/---

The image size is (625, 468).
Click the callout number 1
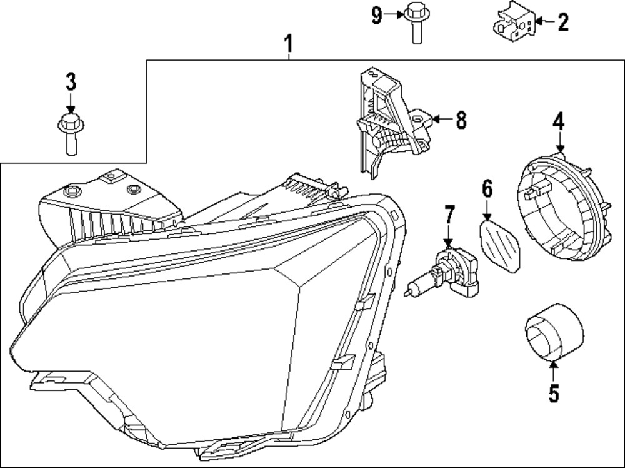(288, 44)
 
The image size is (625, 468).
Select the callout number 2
(562, 23)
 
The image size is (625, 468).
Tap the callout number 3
(71, 81)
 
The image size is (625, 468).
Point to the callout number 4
(558, 121)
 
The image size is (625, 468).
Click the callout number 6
(488, 188)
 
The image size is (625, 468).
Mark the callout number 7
(448, 214)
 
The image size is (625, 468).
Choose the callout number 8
(461, 120)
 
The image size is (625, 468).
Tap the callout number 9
(376, 14)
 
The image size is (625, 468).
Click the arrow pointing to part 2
(544, 23)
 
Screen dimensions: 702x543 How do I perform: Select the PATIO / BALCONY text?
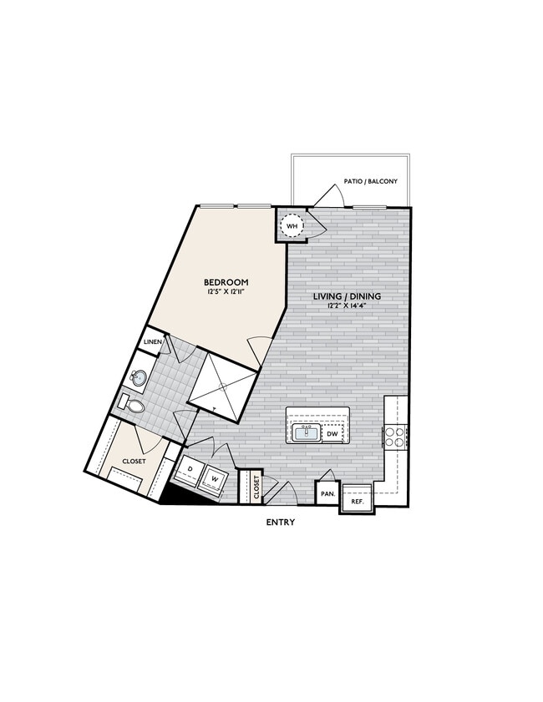pos(370,181)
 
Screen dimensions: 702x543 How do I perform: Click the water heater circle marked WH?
pos(292,226)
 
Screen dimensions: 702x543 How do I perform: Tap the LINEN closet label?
pos(153,342)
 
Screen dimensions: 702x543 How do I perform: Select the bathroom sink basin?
pos(139,380)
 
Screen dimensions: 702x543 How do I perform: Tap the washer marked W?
pos(214,479)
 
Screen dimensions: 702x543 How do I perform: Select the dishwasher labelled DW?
pos(332,433)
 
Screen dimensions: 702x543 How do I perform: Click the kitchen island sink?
pos(305,432)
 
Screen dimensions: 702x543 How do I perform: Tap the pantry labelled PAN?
pos(327,493)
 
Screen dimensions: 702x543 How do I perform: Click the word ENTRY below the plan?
pos(280,523)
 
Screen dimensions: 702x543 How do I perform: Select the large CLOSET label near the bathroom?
pos(134,461)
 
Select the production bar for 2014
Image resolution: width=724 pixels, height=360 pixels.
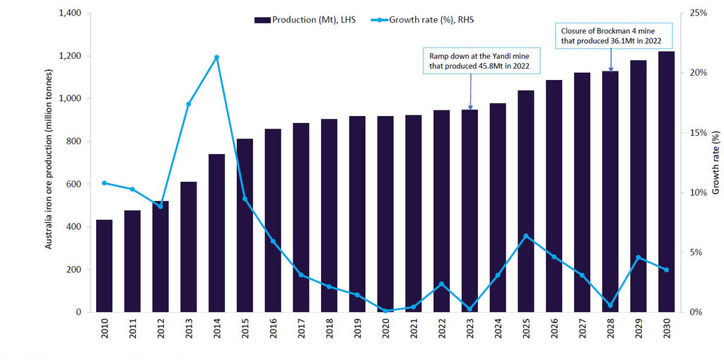(216, 233)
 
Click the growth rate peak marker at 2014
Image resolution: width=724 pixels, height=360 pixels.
(216, 57)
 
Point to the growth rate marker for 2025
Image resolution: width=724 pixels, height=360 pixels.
(525, 236)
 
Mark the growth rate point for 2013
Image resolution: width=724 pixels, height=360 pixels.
(189, 104)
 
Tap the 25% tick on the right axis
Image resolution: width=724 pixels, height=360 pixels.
(699, 13)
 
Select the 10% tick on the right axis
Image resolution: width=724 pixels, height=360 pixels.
(699, 193)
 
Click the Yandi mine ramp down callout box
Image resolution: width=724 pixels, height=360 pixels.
(480, 61)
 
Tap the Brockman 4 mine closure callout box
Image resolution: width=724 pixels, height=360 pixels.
(611, 36)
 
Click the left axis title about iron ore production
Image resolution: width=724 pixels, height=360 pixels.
(49, 158)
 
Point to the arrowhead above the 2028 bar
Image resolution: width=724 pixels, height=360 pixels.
(610, 69)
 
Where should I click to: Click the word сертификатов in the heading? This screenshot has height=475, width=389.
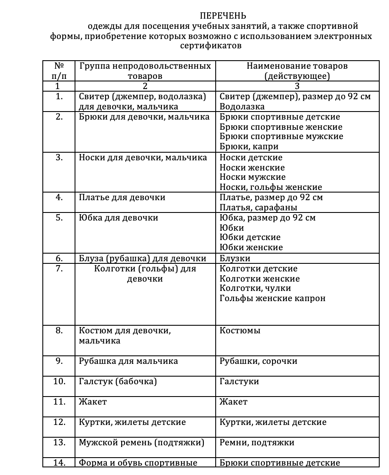(x=211, y=46)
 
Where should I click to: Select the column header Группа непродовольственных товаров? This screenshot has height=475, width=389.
(x=145, y=71)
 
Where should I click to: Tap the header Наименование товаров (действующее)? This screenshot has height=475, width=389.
(x=297, y=71)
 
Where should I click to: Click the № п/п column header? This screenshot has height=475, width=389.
(x=59, y=71)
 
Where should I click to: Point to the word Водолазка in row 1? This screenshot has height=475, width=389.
(x=242, y=106)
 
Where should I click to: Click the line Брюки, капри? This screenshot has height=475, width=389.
(x=249, y=147)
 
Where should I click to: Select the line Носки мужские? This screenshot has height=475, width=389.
(x=253, y=177)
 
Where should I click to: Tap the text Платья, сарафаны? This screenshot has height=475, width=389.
(x=258, y=207)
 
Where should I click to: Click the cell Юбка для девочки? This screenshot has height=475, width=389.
(x=119, y=218)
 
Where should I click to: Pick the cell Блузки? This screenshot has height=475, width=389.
(x=235, y=258)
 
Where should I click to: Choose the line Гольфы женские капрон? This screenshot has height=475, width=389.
(x=272, y=298)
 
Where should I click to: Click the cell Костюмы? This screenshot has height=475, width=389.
(x=240, y=331)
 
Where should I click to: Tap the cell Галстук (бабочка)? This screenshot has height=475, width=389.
(x=118, y=382)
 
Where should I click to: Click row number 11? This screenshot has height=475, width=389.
(x=59, y=402)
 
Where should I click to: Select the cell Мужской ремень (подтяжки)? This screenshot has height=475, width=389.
(x=142, y=443)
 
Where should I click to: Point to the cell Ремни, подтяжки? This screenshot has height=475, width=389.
(x=257, y=443)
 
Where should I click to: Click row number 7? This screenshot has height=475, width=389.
(x=59, y=269)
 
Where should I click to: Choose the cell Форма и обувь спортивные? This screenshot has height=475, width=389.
(x=138, y=463)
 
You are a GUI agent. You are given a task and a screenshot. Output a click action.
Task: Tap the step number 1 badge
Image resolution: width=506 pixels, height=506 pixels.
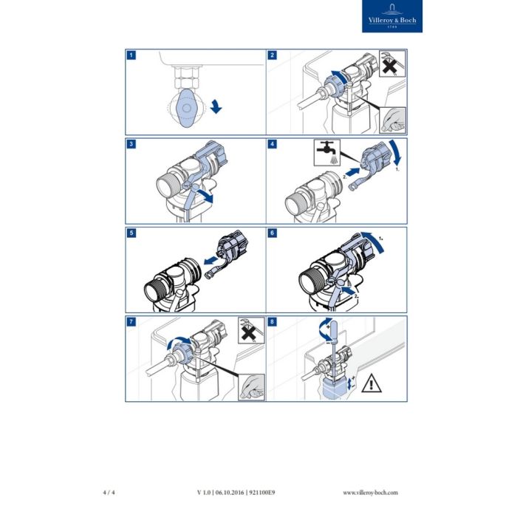click(x=131, y=55)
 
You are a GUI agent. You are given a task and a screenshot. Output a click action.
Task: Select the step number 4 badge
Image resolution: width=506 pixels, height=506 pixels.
click(x=273, y=143)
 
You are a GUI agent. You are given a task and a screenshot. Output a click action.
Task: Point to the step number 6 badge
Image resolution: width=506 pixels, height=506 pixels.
click(x=273, y=232)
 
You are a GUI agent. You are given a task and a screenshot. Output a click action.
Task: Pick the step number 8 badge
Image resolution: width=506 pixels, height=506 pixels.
click(x=273, y=321)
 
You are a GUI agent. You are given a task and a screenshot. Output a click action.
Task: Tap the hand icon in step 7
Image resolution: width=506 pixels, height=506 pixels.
click(x=250, y=385)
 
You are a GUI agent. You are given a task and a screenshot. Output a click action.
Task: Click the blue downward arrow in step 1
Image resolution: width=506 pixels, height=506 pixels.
click(x=215, y=107)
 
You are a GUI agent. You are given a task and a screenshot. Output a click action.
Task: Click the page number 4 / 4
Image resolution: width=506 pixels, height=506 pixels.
click(x=109, y=492)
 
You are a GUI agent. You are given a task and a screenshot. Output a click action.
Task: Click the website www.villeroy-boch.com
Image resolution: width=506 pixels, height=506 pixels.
click(x=371, y=492)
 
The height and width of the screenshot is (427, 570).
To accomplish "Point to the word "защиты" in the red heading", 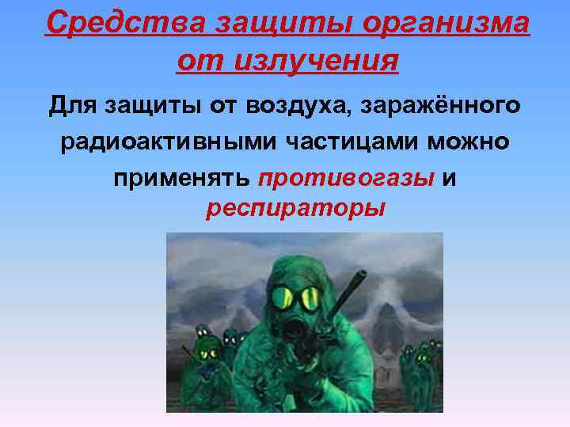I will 258,24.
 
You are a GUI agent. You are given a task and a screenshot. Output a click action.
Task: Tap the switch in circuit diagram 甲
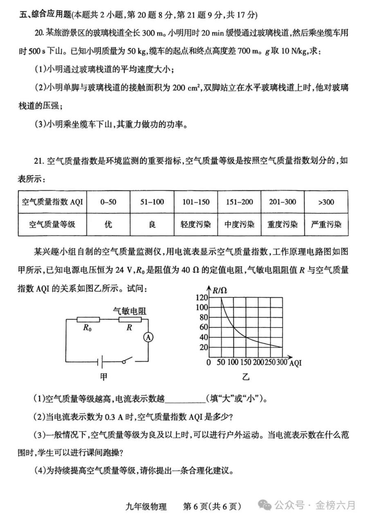[x=126, y=360]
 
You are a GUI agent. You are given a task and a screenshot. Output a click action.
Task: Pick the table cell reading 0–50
[x=108, y=202]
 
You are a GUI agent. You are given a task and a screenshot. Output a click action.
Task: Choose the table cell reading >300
[x=325, y=202]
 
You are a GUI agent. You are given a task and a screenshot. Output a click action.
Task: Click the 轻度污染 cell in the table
[x=195, y=224]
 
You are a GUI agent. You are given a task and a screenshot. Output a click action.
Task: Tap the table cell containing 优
[x=108, y=224]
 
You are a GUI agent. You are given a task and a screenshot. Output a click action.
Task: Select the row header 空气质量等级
[x=52, y=224]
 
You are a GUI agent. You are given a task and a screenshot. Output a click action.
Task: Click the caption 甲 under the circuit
[x=104, y=377]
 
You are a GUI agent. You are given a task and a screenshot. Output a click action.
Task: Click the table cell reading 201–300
[x=282, y=202]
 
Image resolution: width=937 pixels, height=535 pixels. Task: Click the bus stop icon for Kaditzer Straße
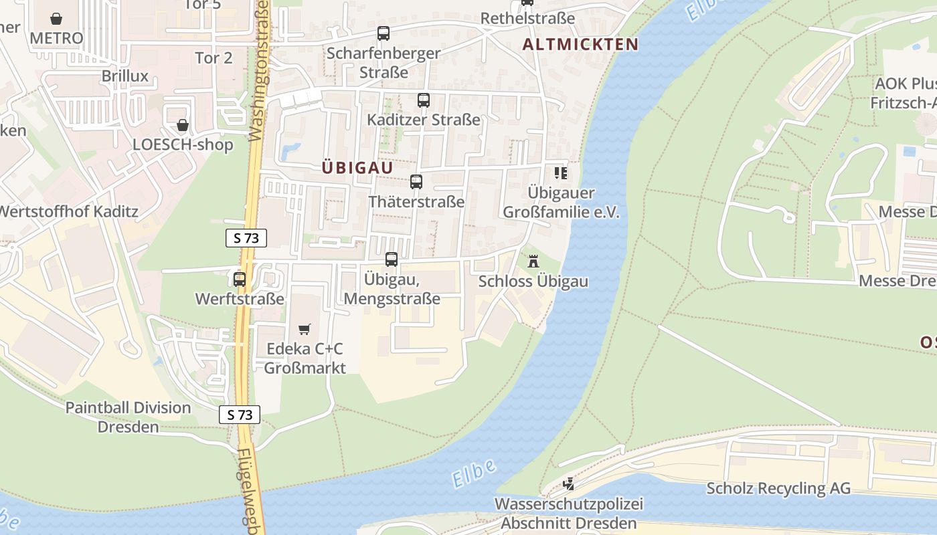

\---

▶ WRITTEN INSTRUCTION
Count the lines in the rows above that contain the string "header". Reply with the number alone.

▶ PROBLEM SOLUTION
4